About This HTML Issue
In earlier versions of HTML, the charset attribute on <link> was used to indicate the character encoding of the linked resource (such as a stylesheet or other external file). The HTML Living Standard has since made this attribute obsolete. Modern browsers determine the character encoding of linked resources through the Content-Type HTTP response header — for example, Content-Type: text/css; charset=UTF-8 — or by using default encoding rules defined in the relevant specification (CSS files, for instance, default to UTF-8).
Using the obsolete charset attribute creates several issues. It gives a false sense of control over encoding, since browsers don’t actually use it. It also clutters your markup with unnecessary attributes, and it may signal to other developers that this is the mechanism being relied upon for encoding, when in reality it has no effect. For standards compliance and clean, future-proof markup, it should be removed.
The fix involves two steps: first, remove the charset attribute from your HTML; second, ensure your web server sends the correct Content-Type header for the linked resources.
Examples
Incorrect: using charset on a <link> element
<link rel="stylesheet" href="styles.css" charset="UTF-8">
<link rel="stylesheet" href="print.css" charset="iso-8859-1">
Both of these will trigger the validation warning because the charset attribute is obsolete on <link>.

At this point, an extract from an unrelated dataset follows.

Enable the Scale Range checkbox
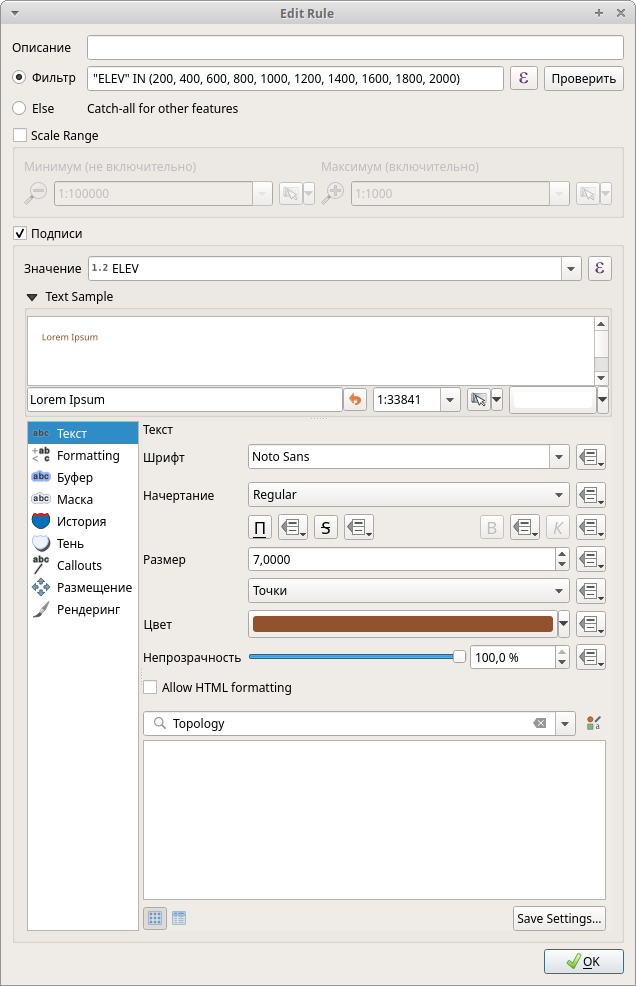This screenshot has height=986, width=636. (x=20, y=135)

Correct: charset attribute removed
<link rel="stylesheet" href="styles.css">
<link rel="stylesheet" href="print.css">
Simply removing the attribute resolves the validation error. The server should handle encoding declaration instead.
Full document example
<!DOCTYPE html>
<html lang="en">
<head>
<meta charset="UTF-8">
<title>Example Page</title>
<link rel="stylesheet" href="styles.css">
</head>
<body>
<h1>Hello, World!</h1>
</body>
</html>
Configuring the server to declare character encoding
Once you’ve removed the charset attribute, make sure your web server sends the proper Content-Type header with the linked resources. Most modern servers already default to UTF-8 for CSS and JavaScript files, but you can configure this explicitly.
Apache
Add the following to your .htaccess file or server configuration:
<FilesMatch "\.css$">
AddCharset UTF-8 .css
</FilesMatch>
This causes Apache to serve CSS files with the header Content-Type: text/css; charset=UTF-8.
Nginx
Add a charset directive to the relevant location block in your server configuration:
location ~* \.css$ {
charset utf-8;
}
Node.js (Express)
Set the Content-Type header explicitly when serving the file:
app.get('/styles.css', function(req, res) {
res.setHeader('Content-Type', 'text/css; charset=UTF-8');
res.sendFile(__dirname + '/styles.css');
});
If you’re using Express’s built-in static file middleware (express.static), it typically sets correct content types automatically based on file extensions.
Verifying the fix
You can confirm that the server is sending the correct header by opening your browser’s developer tools, navigating to the Network tab, clicking on the linked resource, and inspecting the Content-Type response header. It should include charset=UTF-8 (or whichever encoding your file uses). Once the attribute is removed from your HTML and the server is configured correctly, the validation warning will be resolved.